Noted Catholic blogger shares insights on Harrisburg Diocese bishop search

If I’ve learned one thing in recent months, it’s that midstate Catholics are very interested in the process to name the next bishop of the Harrisburg Diocese.

Rocco Palmo

Rocco Palmo

Unfortunately, I haven’t been able to provide much information on the search, as it is an intensely guarded process.

It’s been seven months since Bishop Joseph McFadden died suddenly of a heart attack. I recently reached out to Rocco Palmo of the influential and well-regarded Whispers in the Loggia blog.

Rocco graciously agreed to answer a few questions about the church under Pope Francis and the Harrisburg bishop search.

A native of Philadelphia, Rocco has served as a church analyst for The New York Times, Associated Press, Washington Post, Los Angeles Times, BBC, NBC, CNN, National Public Radio and many other mainstream print and broadcast outlets worldwide.

He began Whispers in 2004 and is credited with being one of the most knowledgeable and connected Catholic sources in the United States.

Rocco provides a tremendous amount of insight with his answers below. My favorite concerning how the Pope’s choice of bishop is relayed to the diocese and the candidate:

“The name is sent in a code that only the Nuncio and his top deputy are trained at figuring out. (Not even Dan Brown could make that one up.) Once it’s deciphered, the pope’s ambassador calls the chosen cleric – who, 99% of the time, has no idea of what’s about to hit him – and after a couple pleasantries, he’ll say, ‘The Pope has named you bishop of Harrisburg. Do you accept?’”

Rocco includes many more fascinating insights in our exchange. Enjoy.

Question 1: Bishop McFadden died May 2. So the search process is nearing seven months. In your experience, what is the general timetable for a new bishop selection? Can we expect this search to take longer due to the sudden passing of McFadden?

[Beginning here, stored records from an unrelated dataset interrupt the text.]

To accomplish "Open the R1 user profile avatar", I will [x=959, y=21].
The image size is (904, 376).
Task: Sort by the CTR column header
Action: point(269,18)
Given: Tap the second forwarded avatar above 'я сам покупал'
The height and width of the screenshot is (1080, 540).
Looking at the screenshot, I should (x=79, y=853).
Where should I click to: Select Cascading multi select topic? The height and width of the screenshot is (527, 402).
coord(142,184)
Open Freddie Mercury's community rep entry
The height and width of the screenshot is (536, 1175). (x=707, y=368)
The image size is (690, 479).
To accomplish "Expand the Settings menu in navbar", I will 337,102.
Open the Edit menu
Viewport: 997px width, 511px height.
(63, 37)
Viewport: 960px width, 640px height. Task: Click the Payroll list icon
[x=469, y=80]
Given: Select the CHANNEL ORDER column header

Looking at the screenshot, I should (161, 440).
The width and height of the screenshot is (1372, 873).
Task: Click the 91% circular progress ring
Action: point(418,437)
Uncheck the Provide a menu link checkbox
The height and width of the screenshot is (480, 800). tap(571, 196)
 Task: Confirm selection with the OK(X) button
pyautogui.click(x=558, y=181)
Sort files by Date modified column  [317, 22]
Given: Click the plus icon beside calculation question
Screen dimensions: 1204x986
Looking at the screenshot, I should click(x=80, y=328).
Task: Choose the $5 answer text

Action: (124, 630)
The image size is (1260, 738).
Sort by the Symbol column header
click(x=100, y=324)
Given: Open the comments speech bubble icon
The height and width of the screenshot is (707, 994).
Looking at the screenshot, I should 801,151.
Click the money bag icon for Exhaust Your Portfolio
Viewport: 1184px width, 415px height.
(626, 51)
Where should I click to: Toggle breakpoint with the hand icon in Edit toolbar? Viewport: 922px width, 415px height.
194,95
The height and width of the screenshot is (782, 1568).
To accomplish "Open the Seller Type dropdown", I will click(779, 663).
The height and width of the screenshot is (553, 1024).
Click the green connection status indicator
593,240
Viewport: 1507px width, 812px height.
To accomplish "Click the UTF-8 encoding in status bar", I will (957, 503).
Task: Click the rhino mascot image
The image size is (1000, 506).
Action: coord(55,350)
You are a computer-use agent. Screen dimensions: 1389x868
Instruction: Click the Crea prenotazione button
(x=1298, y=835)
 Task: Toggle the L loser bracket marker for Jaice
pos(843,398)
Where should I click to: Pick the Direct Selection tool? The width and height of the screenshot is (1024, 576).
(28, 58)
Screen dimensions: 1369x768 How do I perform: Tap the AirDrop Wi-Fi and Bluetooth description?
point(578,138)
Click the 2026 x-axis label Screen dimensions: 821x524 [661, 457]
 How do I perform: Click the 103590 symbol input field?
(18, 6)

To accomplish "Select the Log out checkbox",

Answer: There’s no cut-and-dried timetable for the length of a selection process – while it generally takes anywhere from 10 to 18 months, the goal isn’t so much to do things within a certain timeframe, but to find the right person for the place. The length of the search is generally affected by both the circumstances of the vacancy (both how it came about and the state of the diocese at hand) and more macro-level factors like how backed up the “docket” of places awaiting an appointment is at the moment, which impacts the pipeline both in the US and at the Vatican.

Along those lines, almost 20 American dioceses (a tenth of the 197 jurisdictions here) are awaiting a new bishop; the longest-vacant among them is Portland, Maine, which has been open since May 2012. That might sound long, but it’s fairly routine; several others have been vacant for over a year, each with its own situation to be discovered and considered. These days, meanwhile, there’s a new lengthening factor as the guy who makes the final call – Pope Francis – is still getting a crash course in the global church, and is especially in overdrive to get up to speed with the dynamics of US Catholicism. (Francis has never visited the US, but that’ll likely be changing soon enough – Philadelphia is slated to host a Vatican-organized global conference in September 2015, and the operative assumption is that he’ll be coming for it.)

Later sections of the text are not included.